By Leigh Kemp
Most of the public campsites in Botswana's parks have animals that rely on human wastage to survive.
Safari companies set up artificial waterholes in front of their lodges to attract game and this in turn leads animals to associate lodges with water. In drier areas this can become a problem when the waterholes run dry. Elephants can sense water in underground pipes and will dig up the pipes to get to the water.
In some parks in east Africa Lions use safari vehicles for shade. They lie next to the vehicle and when the vehicle moves off they move to another stationery vehicle. Cheetahs use stationery safari vehicles as vantage points when looking for prey. They jump up onto the bonnets, or even roofs, of the vehicles.
Guiding a walk one morning in the Okavango Delta we came across a pride of Lions about 50m up ahead. When they caught sight of us they got up and ran off. After the walk I decided to drive to the area they had disappeared to. They were about 2 km from where we had first seen them.
There was no reaction to the vehicle and I managed to drive very close to them. Some of the adults still kept a weary eye in the direction from which they had seen us. A Giraffe appeared from that direction and they flinched in anticipation of running away. They relaxed again when they saw it was a Giraffe.
The vehicle in this instance was not considered a danger giving truth to the fact that lions associate humans as danger by sight and not scent. This vehicle/human situation can be applied to most species that have come into contact with humans in the wilderness areas.
In areas where animals are hunted and shot from vehicles the animals will react to the sound of an approaching vehicle. In some cases animals will even differentiate the sounds of vehicles. This is definitely a learned behavioral trait as mechanization is relatively new.
I was observing a lone Hippo that was acting strangely in a side pool of the Okavango Delta. It seemed very nervous, moving around constantly and reacting to any movement on the shore.
A Giraffe walked out of the bush towards the water, stopping to look around, not far from where the Hippo was.
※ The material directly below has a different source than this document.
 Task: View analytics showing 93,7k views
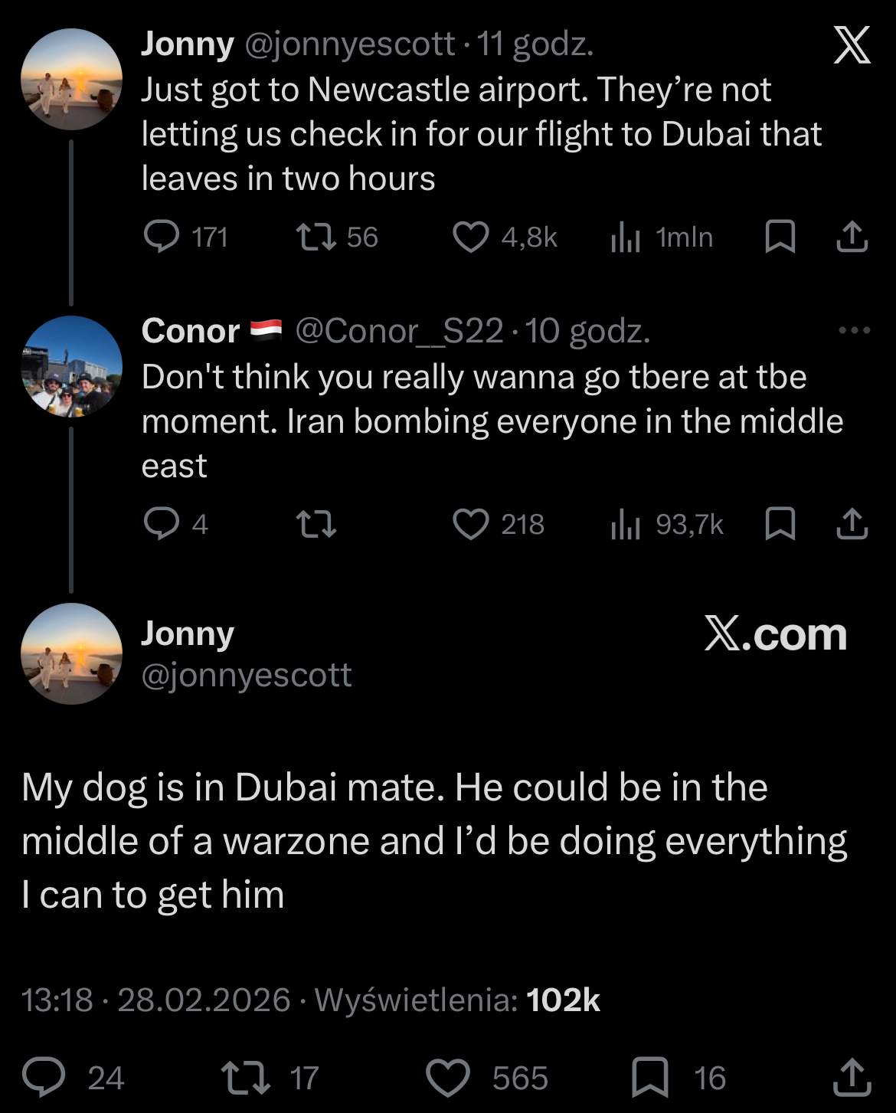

I started the motor to move off when the Hippo charged through the water toward the Giraffe. I turned the motor off and the Hippo moved back to its original position.
After a while I started the motor again and the same thing happened. This time the Giraffe moved back to the bush. I turned the motor off again and the hippo moved back to its position. Why was it associating the Giraffe with the sound of the vehicle and why was it reacting to sound of my engine?As I was pondering on this I noticed a movement at the Hippo's side. It was the smallest hippo I had ever seen. It was obviously very young as the mother had not moved back to the rest of the pod yet but why had the mother reacted to the sound of the motor in such a way.
I can only surmise that, and others have agreed, the mother had been harmed by a motor boat before and associated motor sounds with danger to her calf. Why she associated the Giraffe with the motor is still unclear.